Secretary of State Jena Griswold also pushed back. “It is not accurate to suggest that Peters’ and Sonya Jaquez Lewis’ actions or impacts are the same,” Griswold said. “Peters organized the breach of the election equipment, broke the public trust and attacked the very foundations of our democratic process.”

A governor who has granted clemency before

Polis has pardoned or commuted sentences every year since taking office in 2019. His December 2024 round included 22 pardons and four commutations.

The commutations included two people convicted of first-degree murder. Rudy A. Giron fatally shot Michael Sanchez during a drive-by attack over a stolen necklace in 1994; Polis commuted his life-without-parole sentence to parole-eligible in 2033. Ronald J. Janoushek murdered his girlfriend Rose Marie Jenkins in a bar parking lot in 1993; Polis commuted his life-without-parole sentence to the same parole date.

The commutations also included Travis Colvin, who was serving a 154-year sentence for sexual assault, attempted murder, motor vehicle theft, robbery, and assault. Polis made him parole-eligible in 2028. Victor Clark received a commutation of his 66-year sentence for aggravated robbery and tampering with a witness.

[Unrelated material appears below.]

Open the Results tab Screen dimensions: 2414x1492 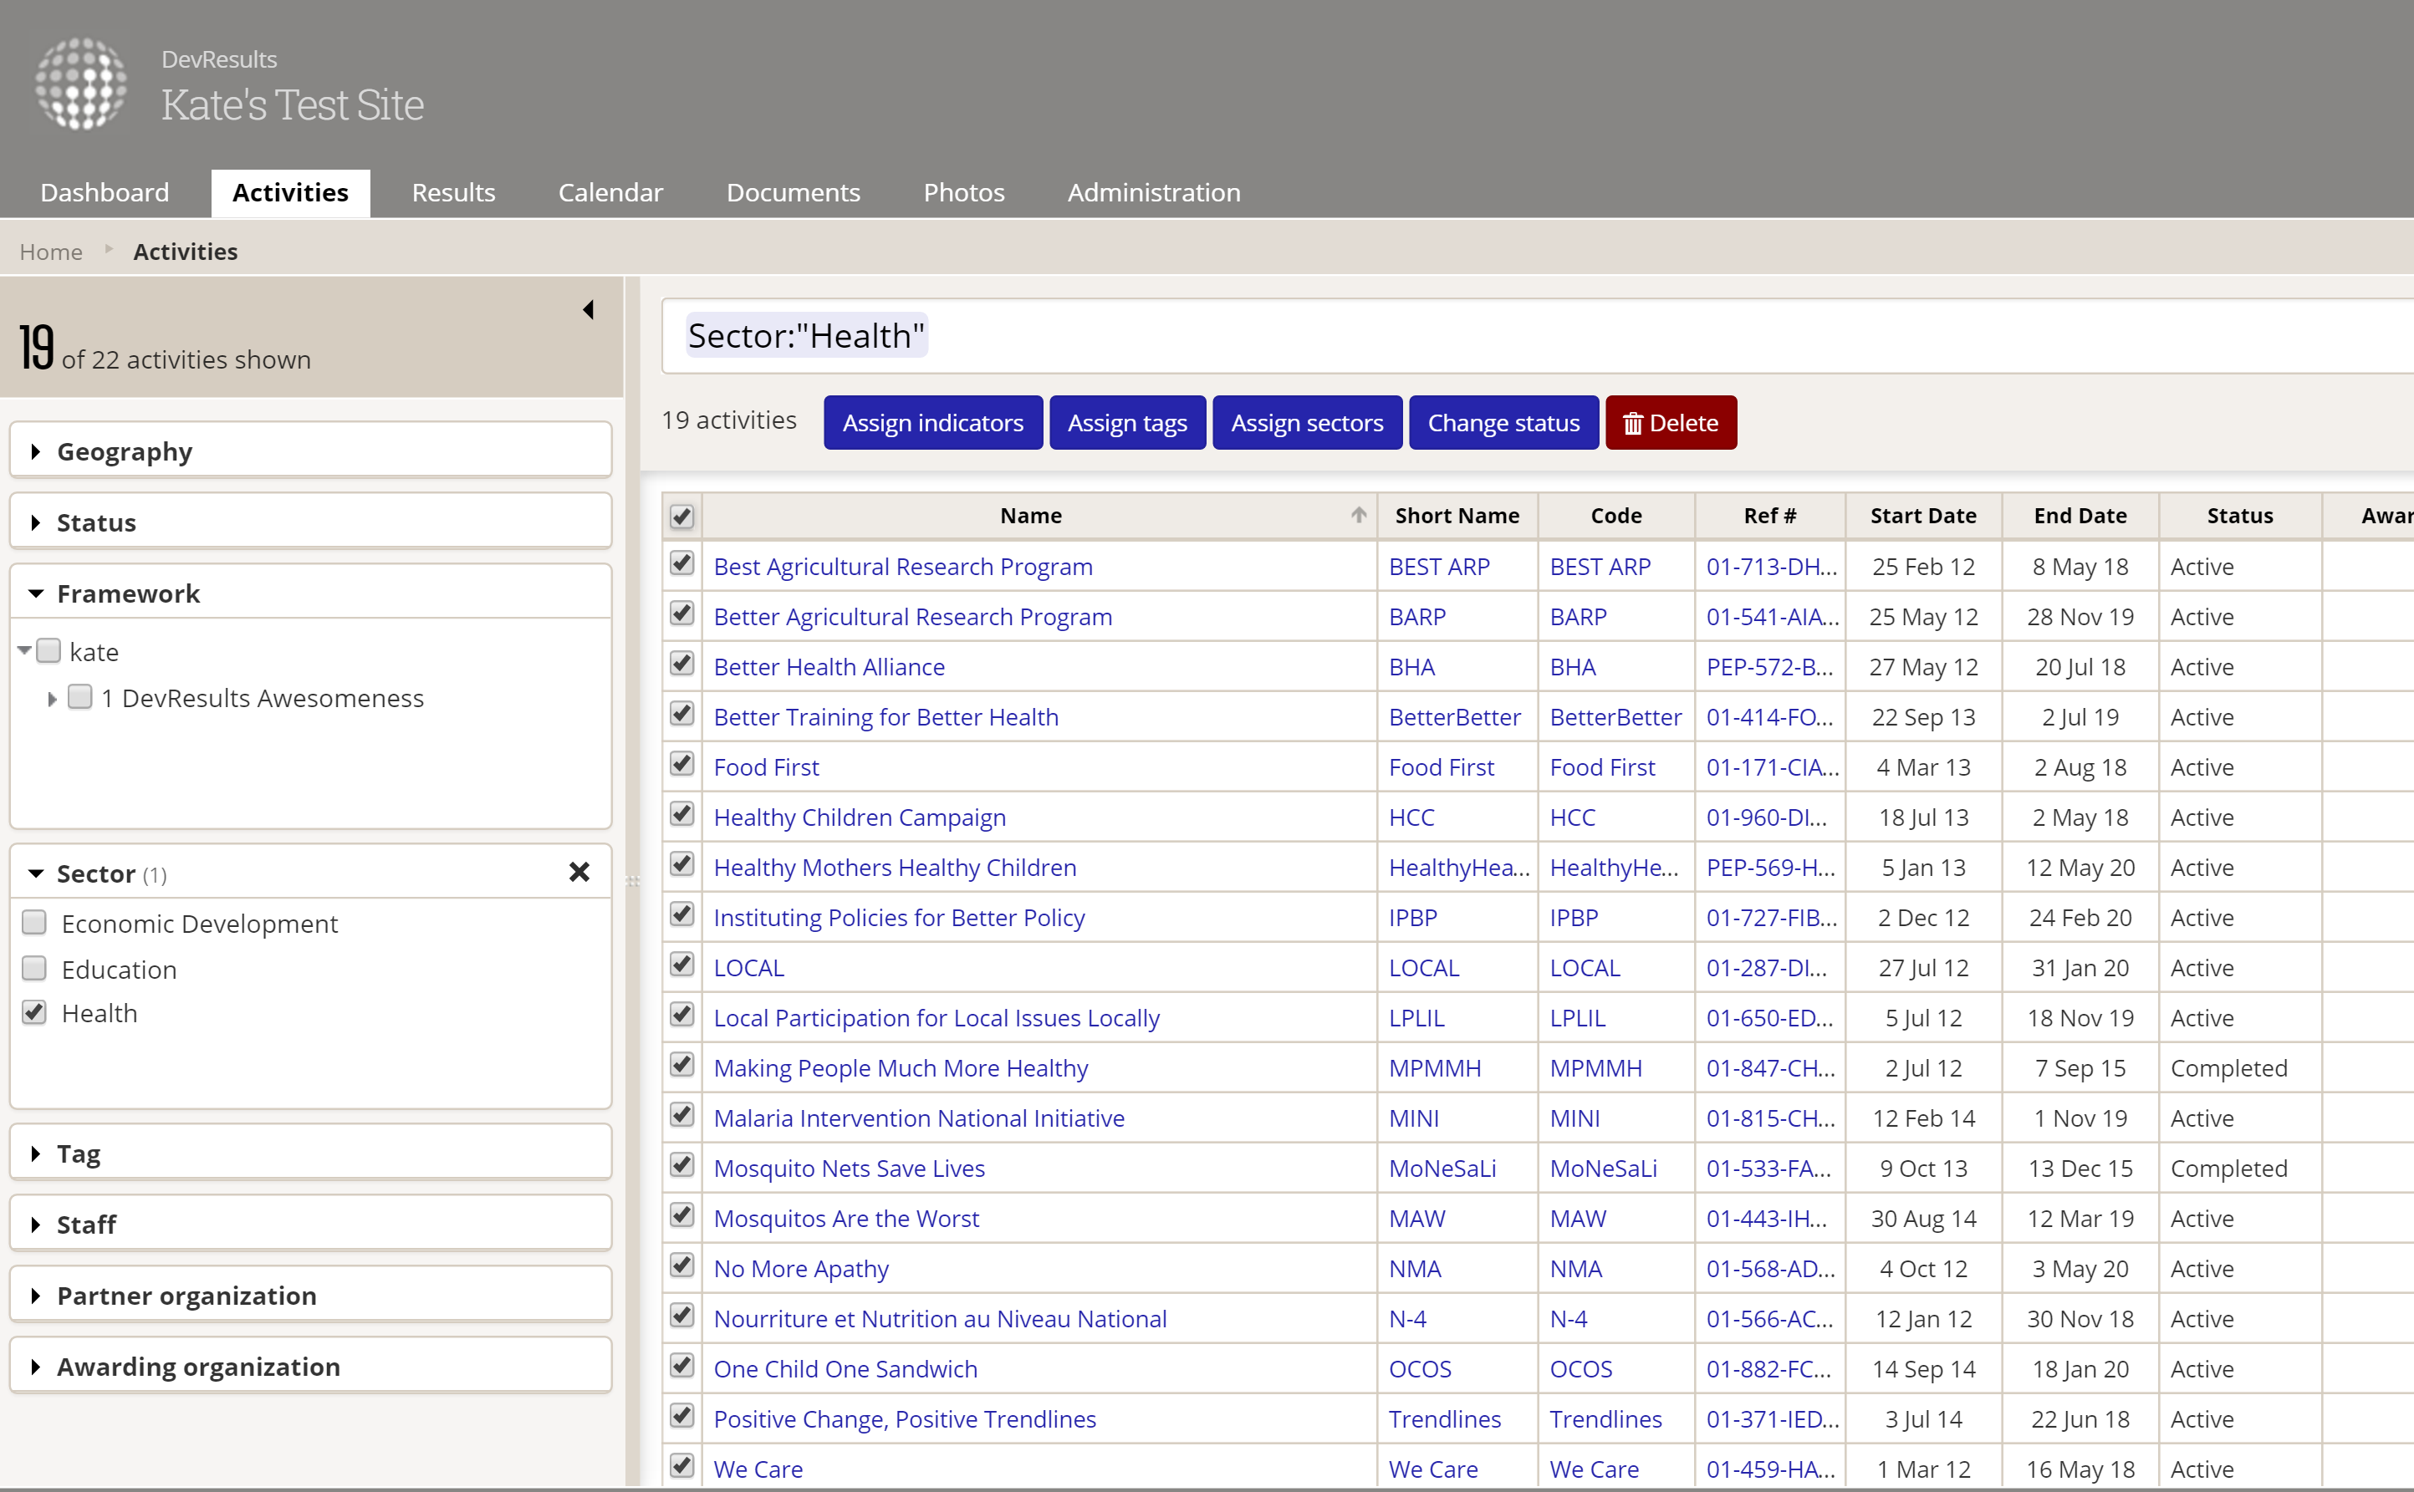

In 2021, Polis granted 1,351 pardons for marijuana possession convictions. In 2023, he issued 21 pardons and commuted seven sentences.

Peters is a 70-year-old nonviolent first offender.

Then came 2025. For the first time in his tenure, Polis issued zero year-end clemency grants, according to the Denver Post. The political pressure surrounding Peters appeared to freeze the entire process. No one received clemency that December; not Peters, not anyone.

Maximum security for a nonviolent offender

Peters is held at La Vista Correctional Facility, a maximum-security women’s prison in Pueblo. Colorado does not operate a minimum-security facility for women, meaning Peters was placed in the state’s most restrictive environment regardless of her offense level.

“We don’t have minimum security prisons in Colorado for women,” Monson said on the show. “And so she’s in a maximum security facility with hardened criminals. I don’t think she had even had a traffic ticket before this.”

Kochevar described conditions at the facility: “Tina got a very harsh sentence and she’s been in this maximum security prison where she’s been mistreated and she’s been attacked by a woman, and interestingly the woman who attacked Tina on a camera in the prison has been released. And meanwhile Tina is still sitting in the maximum security prison.”

Monson noted that the woman who attacked Peters had been incarcerated for stabbing her boyfriend. That inmate has since been released while Peters remains behind bars.

Kim Monson applied to visit Peters at La Vista. She received no response. Elected representatives were denied access to Peters for months.

Peters is a Gold Star mother; her son died during military service. She is a cancer survivor. She is 70 years old. Her mother is 97.

The opposition

AG Phil Weiser, who is running for governor, issued a statement on March 5 opposing clemency. “Reducing the sentence of convicted former clerk Tina Peters for tampering with election equipment would be a grave miscarriage of justice and dangerous for free and fair elections,” Weiser said.

Not a single Democratic member of the Colorado General Assembly said Polis should reduce Peters’ sentence, according to the Colorado Sun. The Sun reported that many used expletives in saying no.

“I think it’s a ridiculous idea. What is he thinking?” said Rep. Karen McCormick, D-Longmont.

Sen. Julie Gonzales, D-Denver, said: “Clemency is for accountability and rehabilitation, not entitlement. Peters refuses to take accountability and continues to push election-denial conspiracy theories. She is not a clemency case, and this shouldn’t be a hard call.”

DA Rubinstein, the Republican who prosecuted Peters, opposes clemency. County election clerks of both parties have urged Polis not to act. Secretary of State Griswold opposes it.

The Colorado Court of Appeals is actively reviewing Peters’ sentence. A panel expressed skepticism about how the sentence was determined during a January hearing. A ruling is expected in the coming weeks. Polis may be waiting for that decision before acting. His term ends in early 2027. The clemency deadline is April 3.